すでにアップルの幹部らは、今年のiPhoneの発表は数週間遅れて10月にずれ込むと通告している。最新の収支報告でシェアされたこの情報は、驚くようなことでもないとともに、悪い意味で象徴的でもある。まさにパンデミックの時代における「one more thing(それと、もうひとつ)」なのだ。
それでもアップルは、9月15日(米国時間、日本時間9月16日午前2時)にイヴェントを開催する。このイヴェントはヴァーチャル形式で、生中継される。わたしたちが経験した「Zoom」や「WebEx」、「Teams」を使ったオンライン会議と似たようなものだ。
今回のイヴェントの主役が新型のiPhoneになることはおそらくないが、アップルがほかの多くのことに気をとられがちなわたしたちに注目してほしいと考えている製品は、ほかにも複数ある。
主役は新型Apple WatchとiPad
今回アップルから送られたデジタルの招待状には、「Time Flies(光陰矢のごとし)」という言葉が書かれていた。これは明らかに、腕時計を想起させることを意図したものだろう。ブルームバーグも複数の新型「Apple Watch」が準備中であることを報じている。
そう、複数なのだ。ひとつは何らかの新しいテクノロジーを搭載したApple Watchの最高級モデル、そしてもうひとつは「Apple Watch Series 3」にとって代わる低価格モデルだと予想される。
Apple Watchは比較的短期間で世界で最も売れている腕時計のひとつになっており、アップルの売り文句である「すべてのガジェットが一体となってシームレスに機能する」という点において、重要な役割を担っている。だが、Apple Watchはヘルストラッカーとしても人気であり、今年の最高級モデルには血中酸素濃度センサーが搭載されるのではないかという噂も流れている。
新型「iPad」のほうも、より「iPad Pro」のデザインに近い次世代「iPad Air」の発表があると予想されている。アップルのアナリストとして有名な郭明錤(ミンチー・クオ)は、2020年後半に何らかの10.8インチiPadが、それから数カ月で新型「iPad mini」が発売されるのではないかと予想している。

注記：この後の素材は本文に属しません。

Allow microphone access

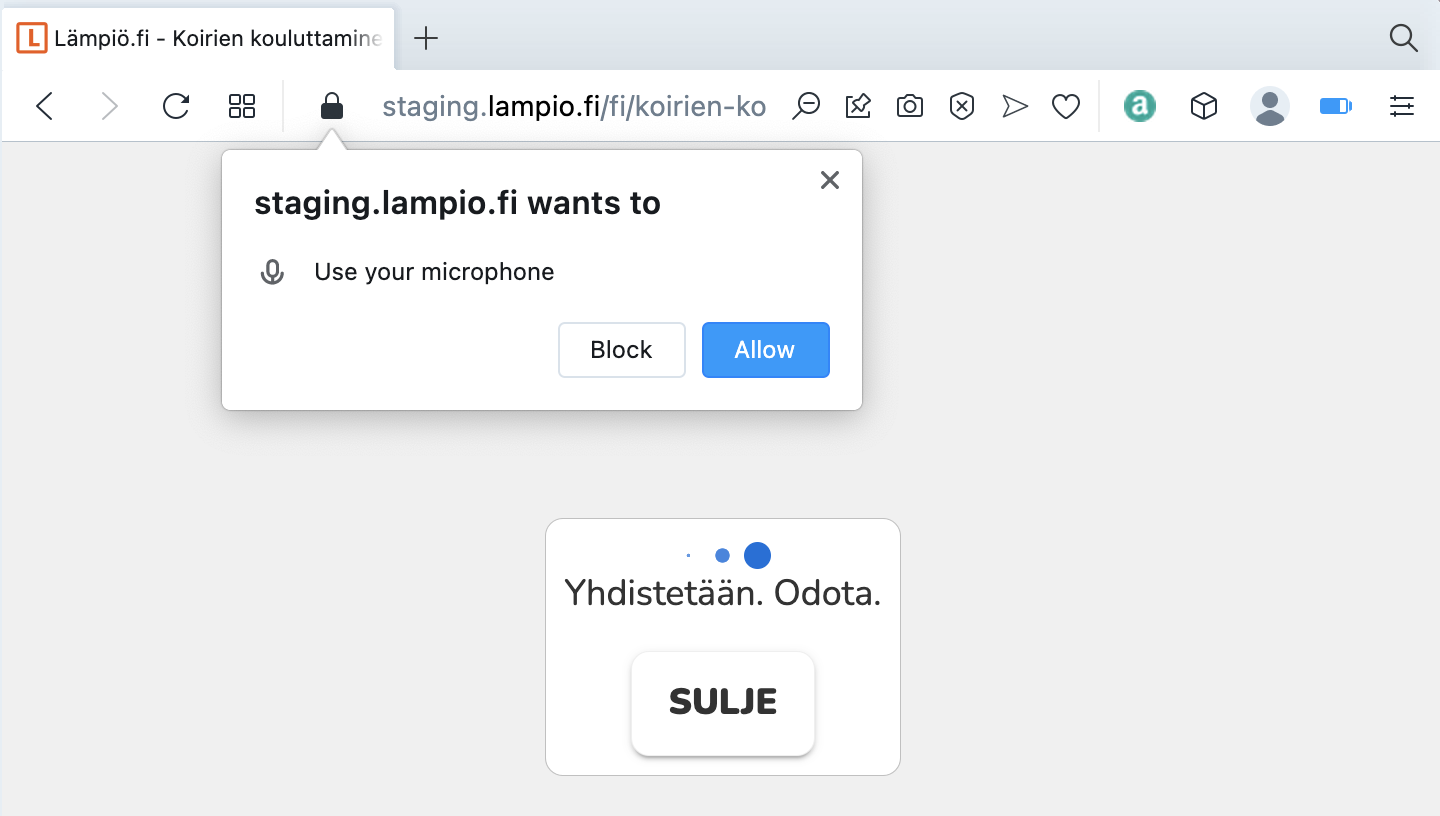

ここで大きな疑問になるのが、実際のところアップルは、この新しい洗練されたiPad Airと11インチの「iPad Pro」をどのように差異化するのか、ということだろう。複数の報道によると、「Touch ID」に何らかの改良が加えられ、スクリーン内蔵型のタッチセンサーか、あるいはiPadの電源ボタンに内蔵されることになるのではないかと見られている(理想としては、新型iPadには横向きにしたときに中心にくるフロントカメラも搭載してほしい。これがあればヴィデオチャットがかなりやりやすくなるはずだ。しかし、これは単なる個人的な希望なので、何の根拠もない話である)。
「AirTags」やARMベースのMacも控える
例年通りであれば9月は、アップルが春に開催している開発者向けカンファレンス「WWDC」で発表した新たなソフトウェアの完成版が公開される時期でもある。現時点では、10月まで新型iPhoneの発売がない状況であることから、「iOS 14」の正式なリリース日は明らかになっていない。しかし、数百万人のユーザーが“古い”iPhoneのiOSを最新ヴァージョンにアップグレードすることになるので、アップルが例年通りにソフトウェアをリリースする可能性はある。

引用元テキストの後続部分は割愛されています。